5-element Array{Real,1}:
 0  
 0  
 0  
 1.0
 1.0

This is called type instable because the type is different depending on the value of `x`. Real is something abstract including both integers and floating point numbers

You should instead write:

In [36]:
θint(x)::Int64 = x > 0 ? 1 : 0
θint.([-2, -1, 0, 1, 2])

5-element Array{Int64,1}:
 0
 0
 0
 1
 1

Or

In [37]:
θfloat(x)::Float64 = x > 0 ? 1.0 : 0.0
θfloat.([-2, -1, 0, 1, 2])

5-element Array{Float64,1}:
 0.0
 0.0
 0.0
 1.0
 1.0

However, I thik it is better to determine the type based on the input.

In [38]:
"""
Heaviside theta
"""
function θ(x::T)::T where T
    ifelse(x > 0, 1, 0)
end
θ.([-2, -1, 0.0, 1, 2.0])

5-element Array{Float64,1}:
 0.0
 0.0
 0.0
 1.0
 1.0

I recommend to write a type indicator as much as possible for every function.

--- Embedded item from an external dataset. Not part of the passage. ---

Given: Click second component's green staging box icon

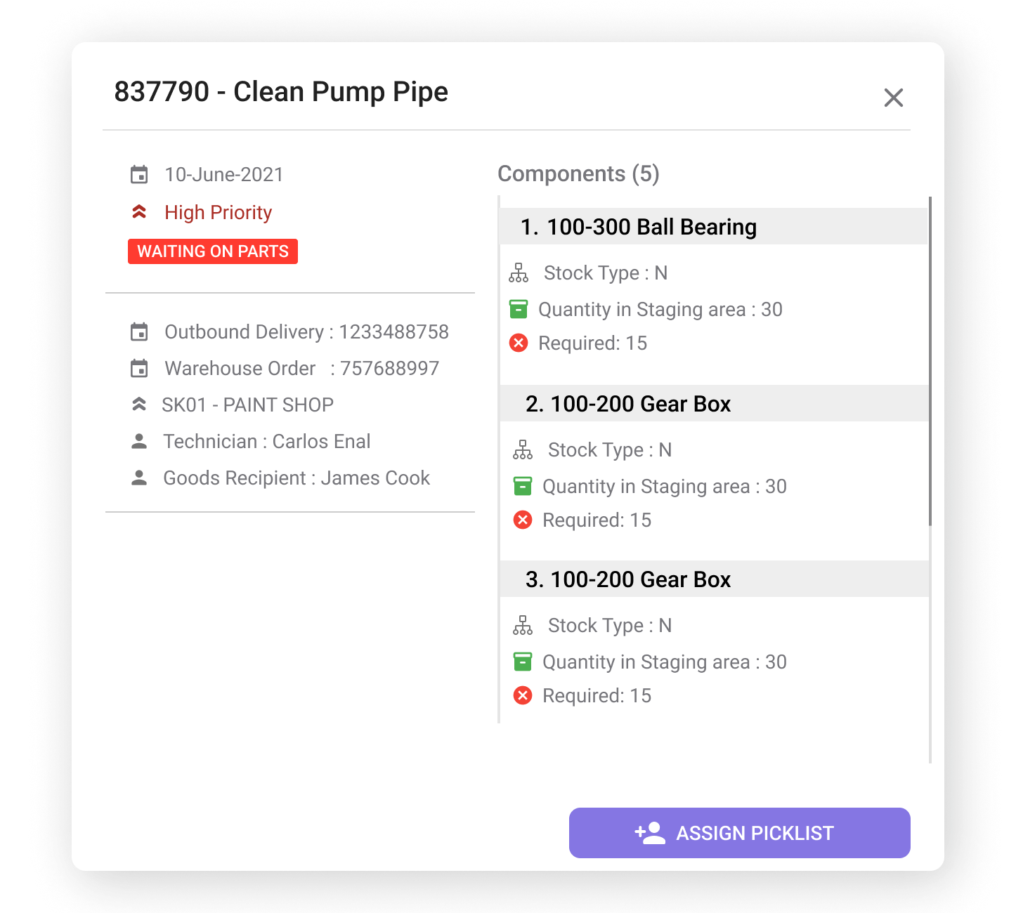Looking at the screenshot, I should tap(523, 486).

## Tips: Nondeterministic unit test

Apparently, generating a (pseudo-)random number is a side effect because it changes its return value every time (or more accurately `rand()` function has its own internal state).

In [48]:
println(rand())
println(rand());

0.795663004491048
0.5060834942954711


Therefore, the following function is not referentially transparent.

In [49]:
function calcπ()
    hit = 0
    for i in 1 : 10000
        x = rand()
        y = rand()
        if x ^ 2 + y ^ 2 < 1.0
            hit += 1
        end
    end
    4.0 * (hit / 10000)
end
calcπ()

3.1276

In order to separate the transparent part simply, just gives random values as arguments.

In [50]:
function calcπ(xlist::Vector{Float64}, ylist::Vector{Float64})
    zlist = zip(xlist, ylist)
    hit = length(collect(Iterators.filter(z -> z[1] ^ 2 + z[2] ^ 2 < 1.0, zlist)))
    4.0 * (hit / length(zlist))
end
calcπ(rand(10000), rand(10000))

3.1488

In this way, the function `calcπ` can be made pure. Another way is the following.

~ under construction ~

It seems very much like overengineering. In the case of modern functional languages like Haskell, there is a system called monad (especially State Monad) to elegantly make a function pure hiding any side effect.